# Halloween candy trading guide video- so informative!



## Guest (Aug 21, 2013)

Thanks to Defenstrator for sharing this fun video!

It's been a rough month- need all the humor I can get!


----------



## 48894 (Nov 15, 2012)

My Niece has a whole host of allergies, a peanut allergy being among them. My Niece Trick or Treats but has to leave the candy for the Switch Witch who shows up after she goes to bed. The Switch Witch sorts it and takes the candy she can't eat then leaves toys and maybe some cash. The cool thing is the Switch Witch always gives me the candy she couldn't eat. Life is good!


----------



## Druidess (Sep 2, 2010)

That was freaking hilarious!


----------



## Pumpkinhead625 (Oct 12, 2009)

Druidess said:


> That was freaking hilarious!


What Druidess said.
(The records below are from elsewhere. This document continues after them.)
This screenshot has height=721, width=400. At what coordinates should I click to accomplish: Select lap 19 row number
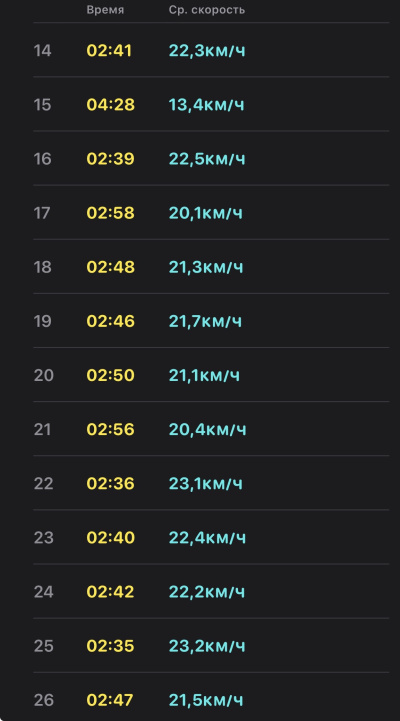pos(43,321)
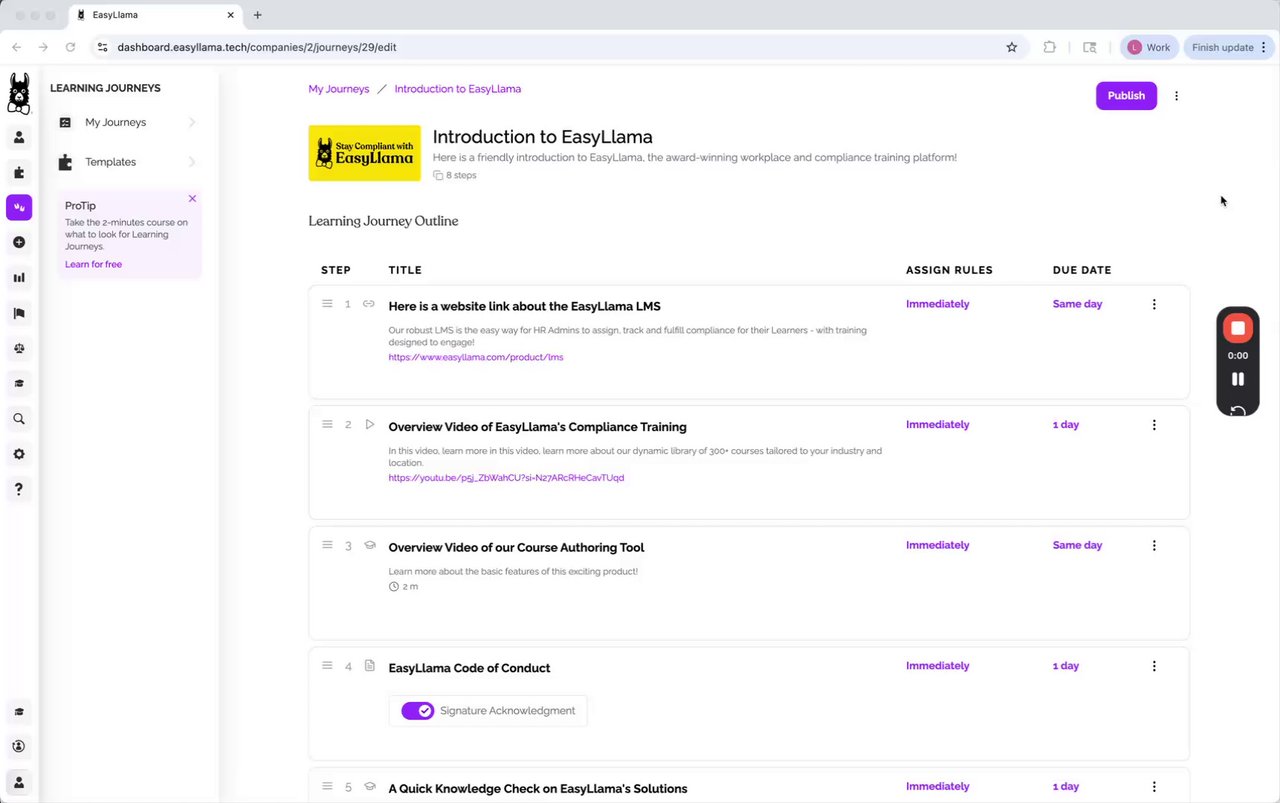This screenshot has height=803, width=1280.
Task: Open the three-dot menu next to Publish
Action: pos(1176,96)
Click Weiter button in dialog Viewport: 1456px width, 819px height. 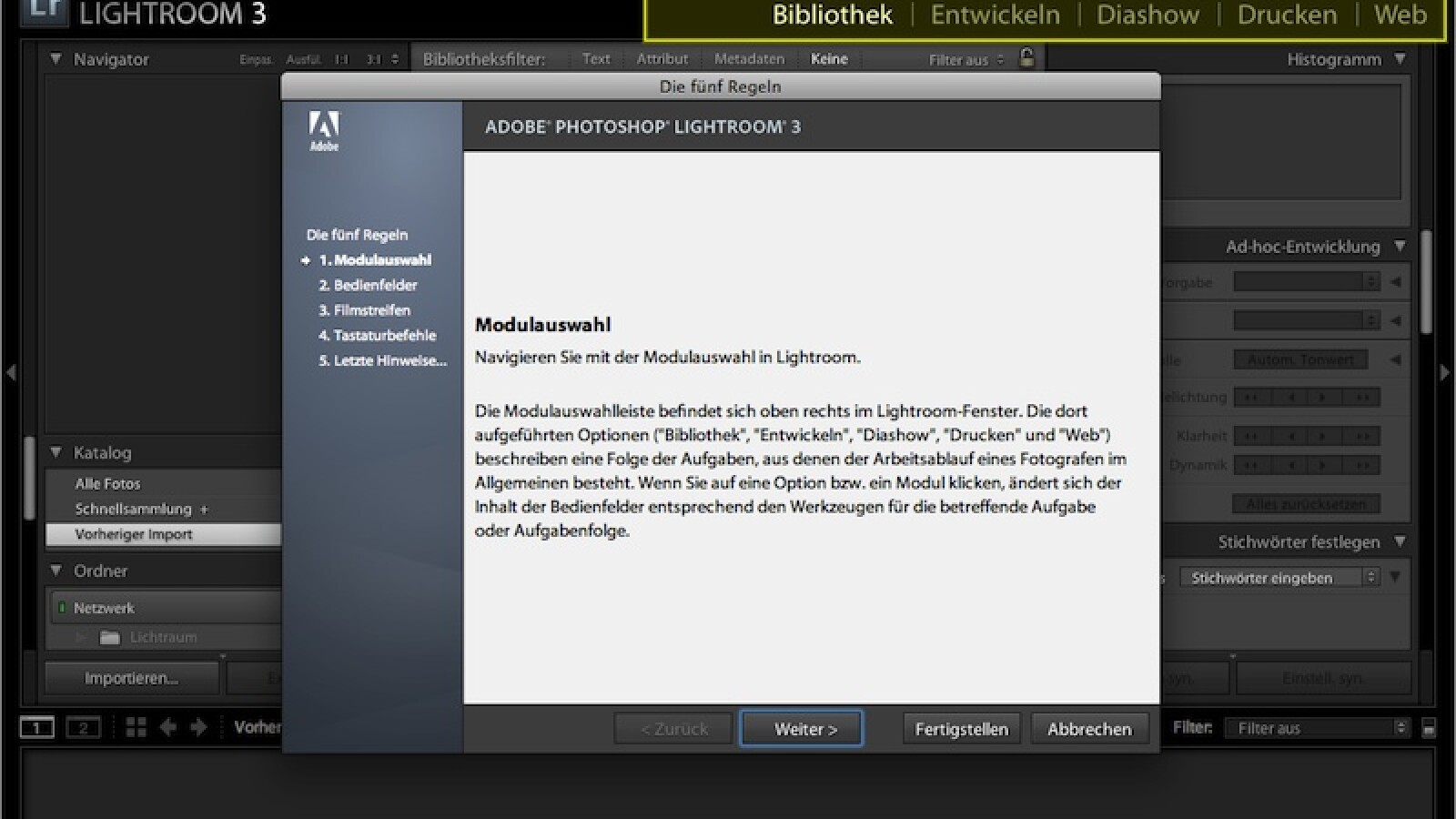[x=801, y=729]
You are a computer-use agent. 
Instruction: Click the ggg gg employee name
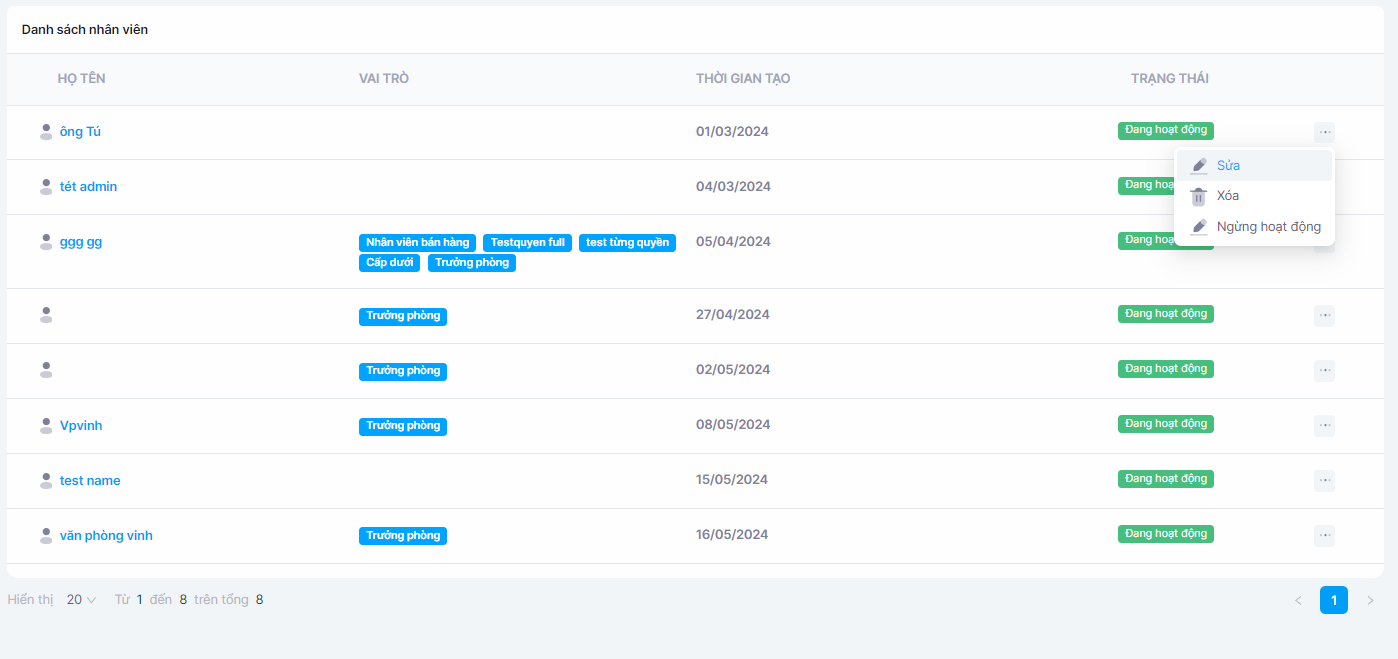click(80, 242)
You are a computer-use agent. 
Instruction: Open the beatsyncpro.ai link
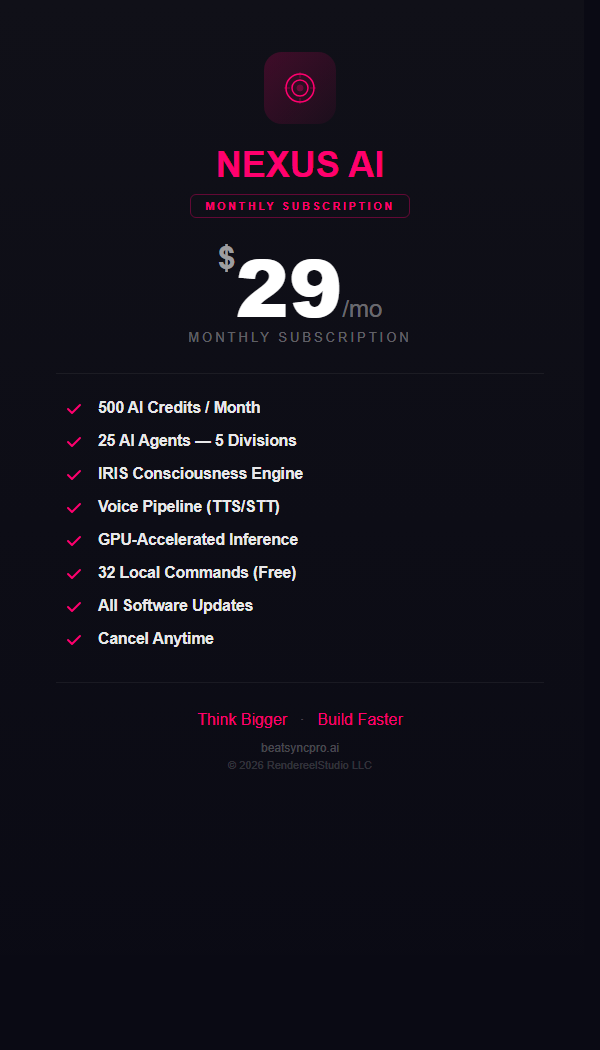(x=300, y=748)
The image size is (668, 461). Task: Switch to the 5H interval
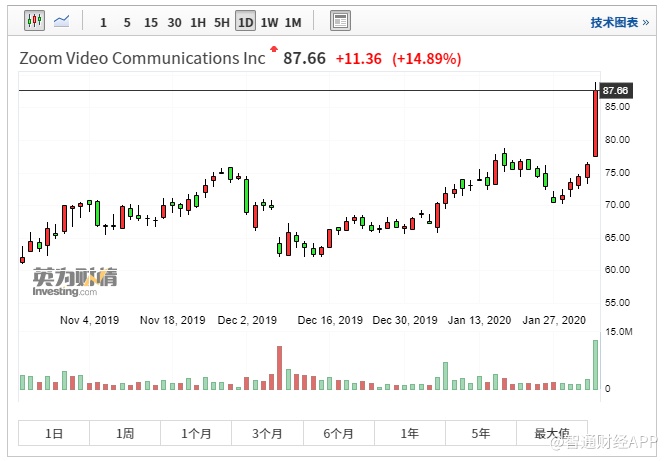[221, 22]

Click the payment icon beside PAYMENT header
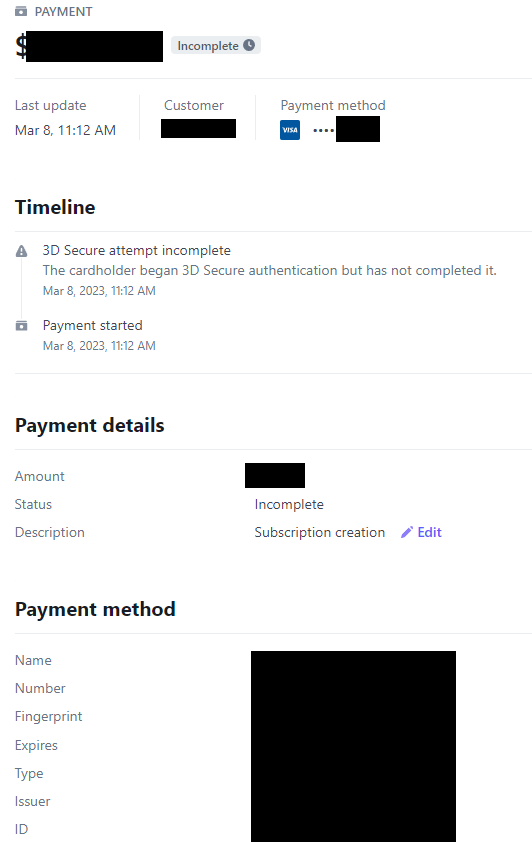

Freaking hilarious.


----------



## ALKONOST (Aug 27, 2012)

HAHHAHAHAHAHA!!! Mom and Dad tax killed me!!


----------



## Defenestrator (Jul 27, 2009)

Ok, now that we're all good and trained up, let's get out there and execute a Smarties Gambit, or two!


----------



## Cal78 (Nov 15, 2010)

So that's a Why I never got the Butterfinger.


----------



## warlordstudios (Mar 8, 2014)

interesting I have never seen that before . very funny!


----------



## chupacabra (Aug 18, 2012)

Hilarious,thanks for the laugh..


----------